Friday 9 September 2016

Cannabis-Derived Agent May Offer Type 2 Diabetes Benefit

Miriam E Tucker

A nonpsychoactive analog of a cannabis component may represent a new agent for treating type 2 diabetes, early research suggests.

Findings from a randomized, double-blind, placebo-controlled phase 2a trial investigating two different phytocannabinoids in type 2 diabetes patients were published online August 29 in Diabetes Care by Khalid A Jadoon, of the University of Nottingham, Derby, United Kingdom, and colleagues.

Chronic overactivation of the endocannabinoid system (ECS) has previously been identified in obesity and type 2 diabetes, while marijuana use has been linked to lower fasting insulin and greater insulin sensitivity, the authors note.

Also in the past, modulation of the cannabinoid receptors with the synthetic cannabinoid rimonabant led to significant reductions in body weight, waist circumference, and triglycerides and increased HDL cholesterol. That drug was approved for weight loss in Europe but then removed from the market in 2008 due to adverse psychiatric events.

Now, attention has turned to two other potentially safer cannabinoid receptor modulators: cannabidiol (CBD) and Δ9-tetrahydrocannabivarin (THCV), the former derived from the cannabis plant and the latter a naturally occurring analog of Δ9-tetrahydrocannabinol (THC), but with different pharmacological effects. In animal models, CBD demonstrated anti-inflammatory and antioxidant properties, while THCV caused hypophagia and weight loss.

Unlike the related — and better-known — cannabis constituent THC, CBD and THCV don't activate CB1 receptors in the brain and therefore lack the psychotropic actions of THC, Dr Jadoon and colleagues explain.

In this first clinical study of both compounds in people with type 2 diabetes and dyslipidemia, THCV improved glycemic control, whereas CBD failed to show any detectable metabolic effects, although it did produce desirable changes in some adipokines and gut hormones. Adverse events were similar between groups and no new safety concerns arose.

"These findings suggest that THCV may represent a new therapeutic agent for glycemic control in subjects with type 2 diabetes," the authors write.

Major Effects Seen With THCV, Fewer for CBD
A total 62 subjects with non–insulin-treated type 2 diabetes were randomized to one of five treatment arms: CBD (100 mg twice daily), THCV (5 mg twice daily), 1:1 ratio of CBD and THCV (5 mg/5 mg, twice daily), 20:1 ratio of CBD and THCV (100 mg/5 mg, twice daily), or matched placebo for 13 weeks.

Although THCV had no effect on the primary end point — change in HDL cholesterol from baseline — or on LDL-cholesterol levels, it did significantly increase apolipoprotein A (apoA) concentrations from baseline (P < .05). In contrast, CBD alone and in combination with THCV did not affect any of the lipid parameters.

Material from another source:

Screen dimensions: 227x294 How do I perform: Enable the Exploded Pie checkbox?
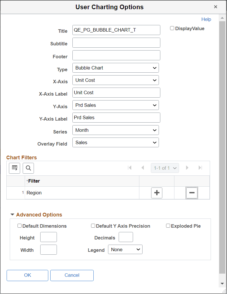click(x=168, y=226)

Fasting plasma glucose was also lower with THCV from baseline compared with placebo, from about 133 mg/dL to 121 mg/dL (P < .05), along with a significant concurrent increase in beta-cell function (P < .01). But again, neither CBD alone nor in combination with THCV affected glycemic parameters.

Adiponectin concentrations were also significantly increased from baseline with THCV and significantly reduced with placebo (P < .01 for the difference).

There were some significant effects for CBD, including a reduction in the adipokine resistin (P < .05), which is associated with obesity and insulin resistance, and an increase in the concentration of the gut hormone glucose-dependent insulinotropic peptide, which appears to have beta-cell–preserving properties (P < .05). But CBD had no effect on leptin or adiponectin levels.

Neither agent appeared to influence cardiovascular parameters, plasma markers of vascular function, plasma markers of inflammation (C-reactive protein, tumor necrosis factor-alpha, and interleukin-6), or anthropomorphic parameters (body weight, waist circumference, waist-to-hip ratio, or skinfold thickness), visceral adiposity, or appetite.

Safety Profile Favorable
Adverse events were reported by majorities of all groups, including placebo, and were mostly mild to moderate. Reduced appetite was common with the cannabinoids, reported in 9% to 33% of the treatment groups vs none in placebo. Two people reported diarrhea with THCV vs none in the other groups. There were no deaths or treatment-related serious adverse events.

"THCV improved glycemic control and therefore warrants further investigation in this therapeutic area," the authors conclude.